1

I'm new to plotly, and to pandas, and I am attempting to find an elegant solution since I believe I was either not using groupby efficiently in plotly or maybe my data is somehow stacked which is preventing me from visualizing it.

To make a test chart I used a fake data set by zipping together 3 lists (group, month, spend), and split it into "actual" and "forecast" values after a specific month (Mar' 20).

When I attempted to add a trace of the forecast df which contains 3 different groups across several months I got the monster below.

An attempt at using trace for all three groups

When I changed the index to the group and then used loc to subset into 3 separate sets (one per group), I succeeded in making the following chart, albeit it feels like a frankenstein solution:

Using three separate traces

I'm wondering if there is either a way to have plotly chart the initial dataframe and change line style after a certain point in the x axis, and if not, if there is a way to use trace on a subset of the data which contains three different groups (group1, group2, group3)? I am not sure if using three separate traces and splitting the data over and over is the best solution, and I am confident that there is a more efficient one.

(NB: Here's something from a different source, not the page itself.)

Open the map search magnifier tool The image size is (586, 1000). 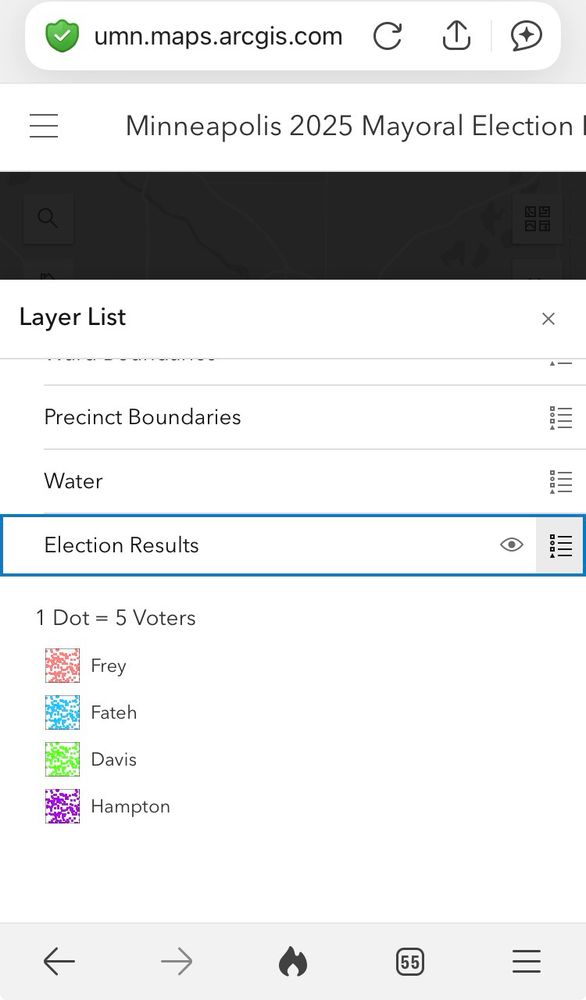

Here is how I currently get the separate groups:

# reset index 
forecast = forecast.set_index(['group'])

#split
group1_forecast =forecast.loc['group1']
group2_forecast = forecast.loc['group2']
group3_forecast = forecast.loc['group3']

Here is the (minimum) code for the chart with the separate traces:

fig = None

fig = px.line(actual, 
            x="month", y="spend", color='group',
            title=title)

# group1 
fig.add_scatter(
    x= group1_forecast.month,
    y = group1_forecast.spend,
    mode = 'lines',
    line = dict(shape = 'linear', color = 'purple', width = 1, dash = 'dot'),
    connectgaps = True
)

# group2 trace 
fig.add_scatter(
    x= group2_forecast.month,
    y = group2_forecast.spend,
    mode = 'lines',
    line = dict(shape = 'linear', color = '#33C1FF', width = 1, dash = 'dot'),
    connectgaps = True
)

# group3 trace
fig.add_scatter(
    x= group3_forecast.month,
    y = group3_forecast.spend,
    mode = 'lines',
    line = dict(shape = 'linear', color = '#FFDD33', width = 1, dash = 'dot'),
    connectgaps = True
)

fig.show()

Here's the data:

months = ["Mar '19", "Mar '19", "Mar '19", 
          "Apr '19", "Apr '19", "Apr '19", 
          "May '19", "May '19", "May '19", 
          "Jun '19", "Jun '19", "Jun '19", 
          "Jul '19", "Jul '19", "Jul '19", 
          "Aug '19", "Aug '19", "Aug '19", 
          "Sep '19", "Sep '19", "Sep '19", 
          "Oct '19", "Oct '19", "Oct '19", 
          "Nov '19", "Nov '19", "Nov '19", 
          "Dec '19", "Dec '19", "Dec '19", 
          "Jan '20", "Jan '20", "Jan '20", 
          "Feb '20", "Feb '20", "Feb '20", 
          "Mar '20", "Mar '20", "Mar '20", 
          "Apr '20", "Apr '20", "Apr '20", 
          "May '20", "May '20", "May '20", 
          "Jun '20", "Jun '20", "Jun '20", 
          "Jul '20", "Jul '20", "Jul '20", 
          "Aug '20", "Aug '20", "Aug '20", 
          "Sep '20", "Sep '20", "Sep '20"]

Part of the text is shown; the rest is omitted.